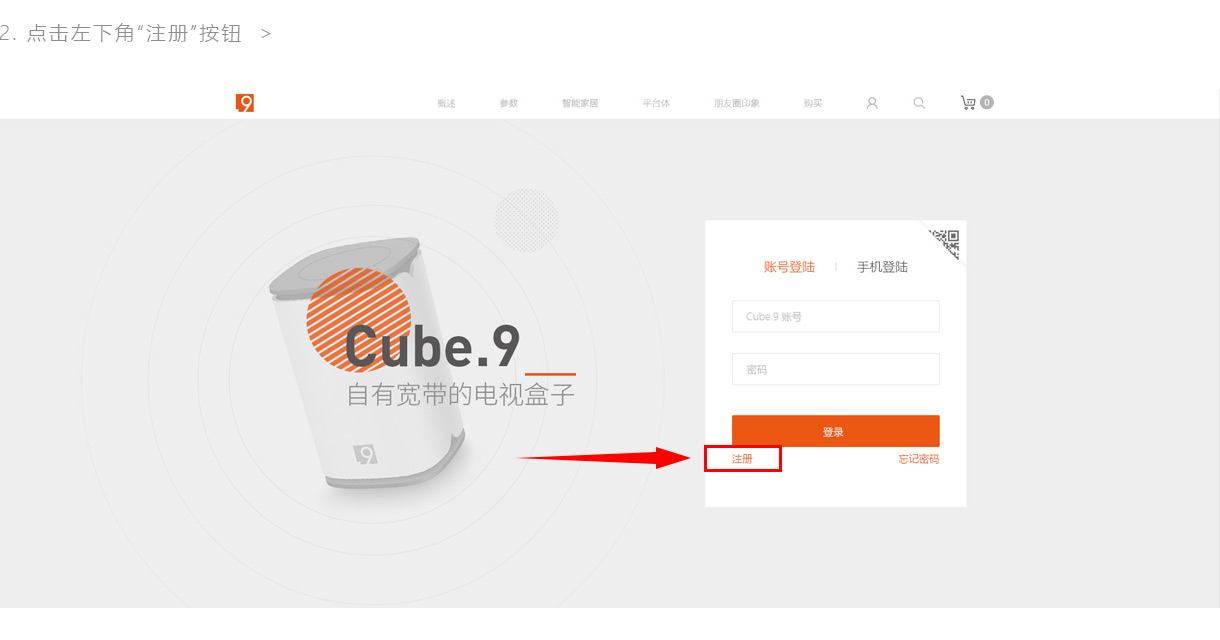The height and width of the screenshot is (640, 1220).
Task: Open the 参数 nav item
Action: point(509,103)

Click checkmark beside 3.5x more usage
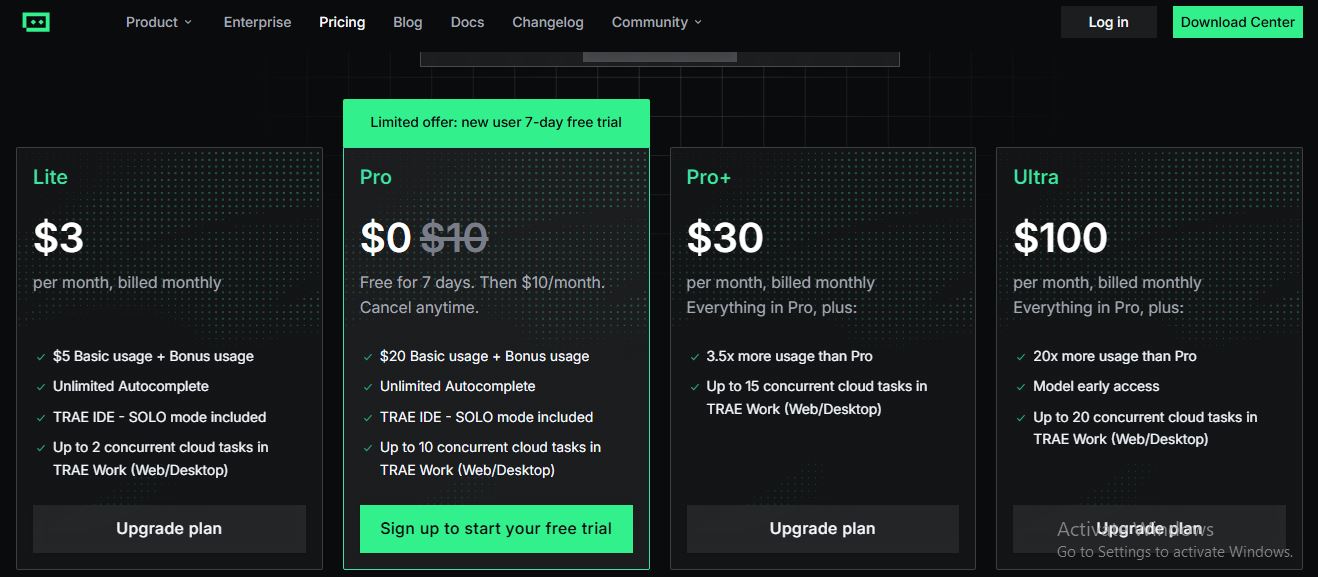pos(694,357)
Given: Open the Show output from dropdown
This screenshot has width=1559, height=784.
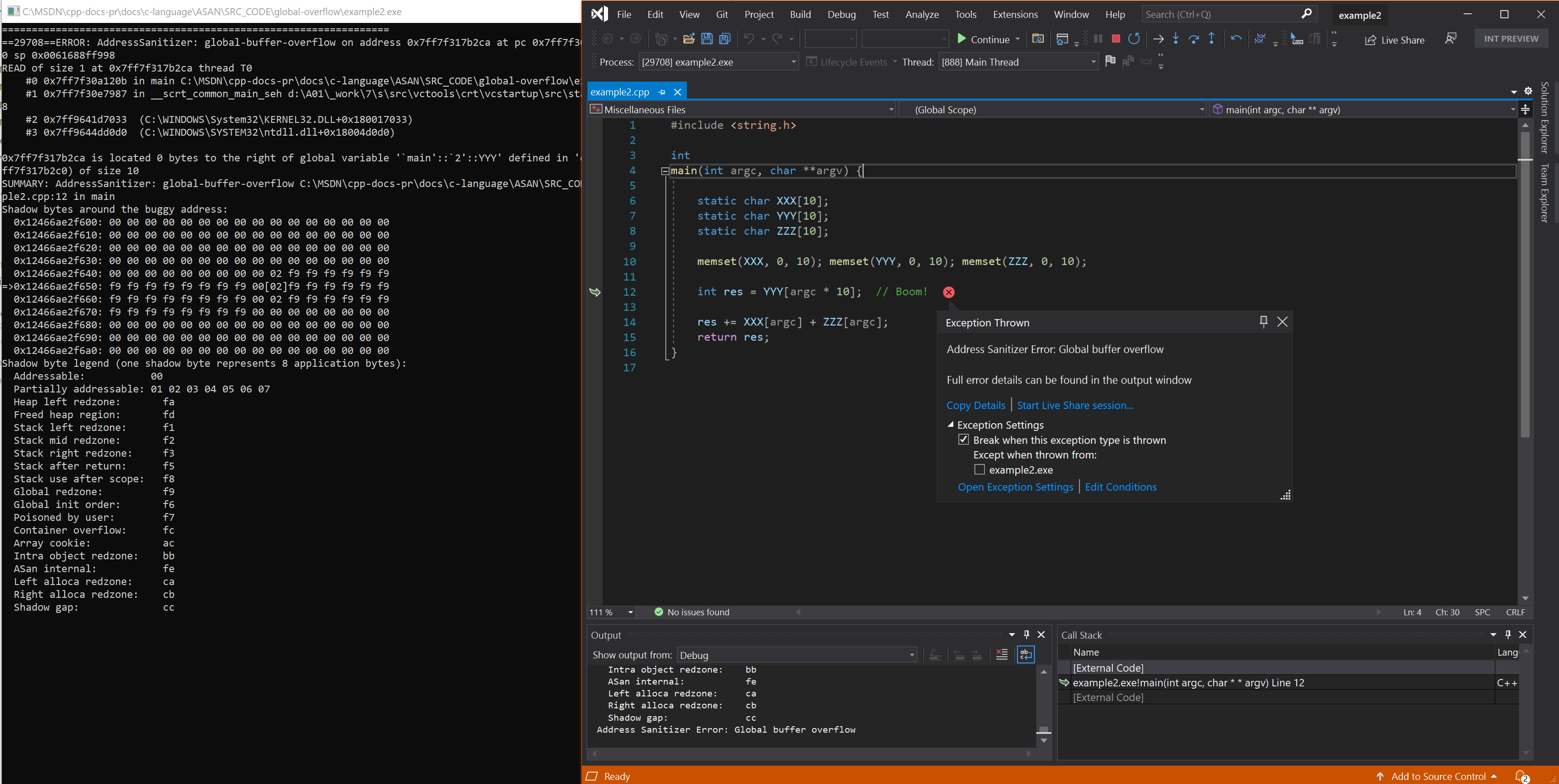Looking at the screenshot, I should (x=907, y=655).
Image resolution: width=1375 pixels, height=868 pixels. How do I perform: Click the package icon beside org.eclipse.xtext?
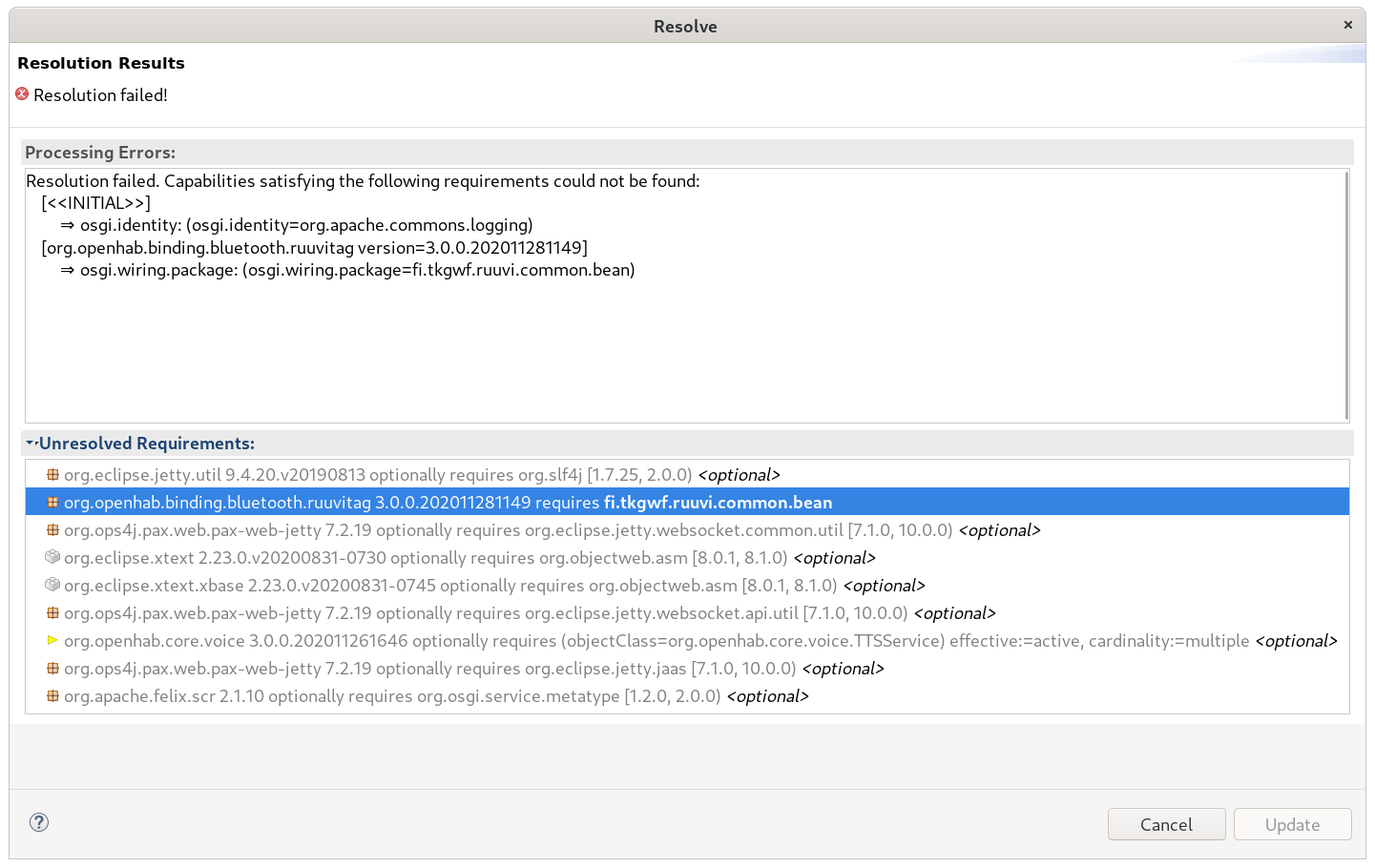point(52,557)
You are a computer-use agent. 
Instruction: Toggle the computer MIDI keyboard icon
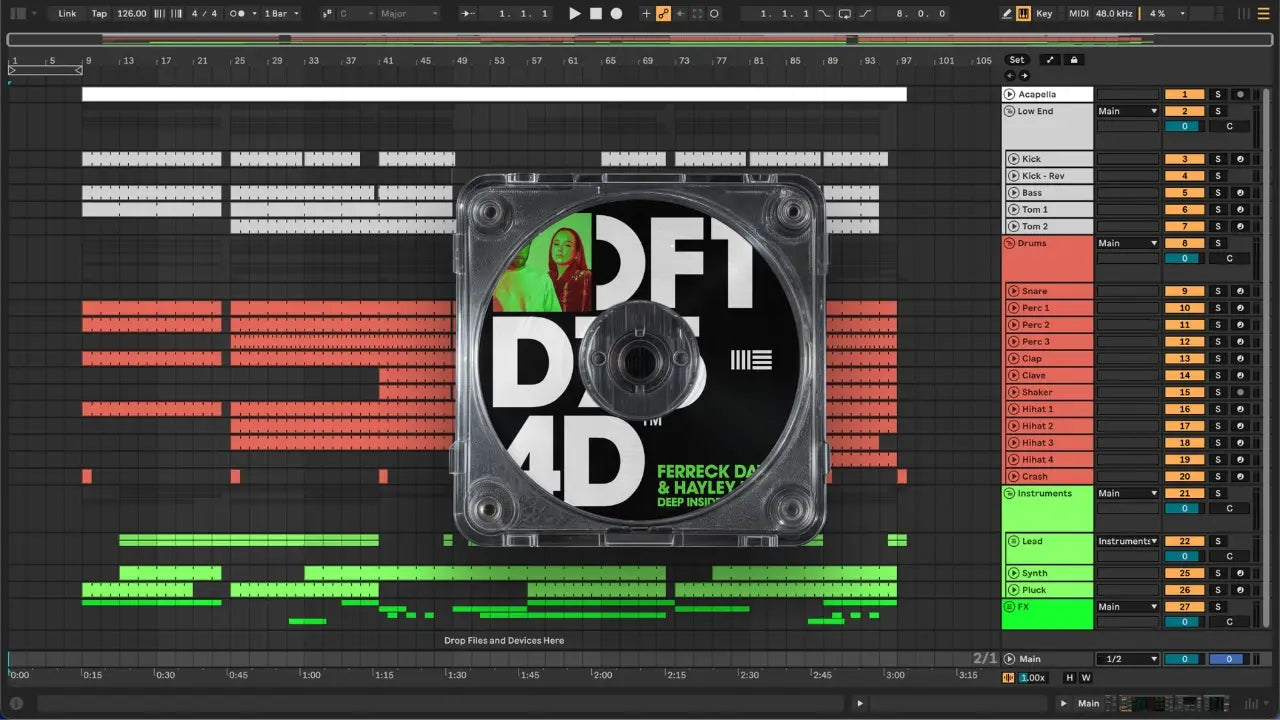1023,14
________________
The lines to retype run from the one containing "This screenshot has width=1559, height=784." through the last line of the records above; write them exactly and skip the pictures.

[RESPONSE TO THE EXERCISE]
This screenshot has width=1559, height=784.
Looking at the screenshot, I should (x=907, y=655).
Image resolution: width=1375 pixels, height=868 pixels. How do I perform: Click the package icon beside org.eclipse.xtext?
point(52,557)
You are a computer-use agent. 
Instruction: Toggle the computer MIDI keyboard icon
1023,14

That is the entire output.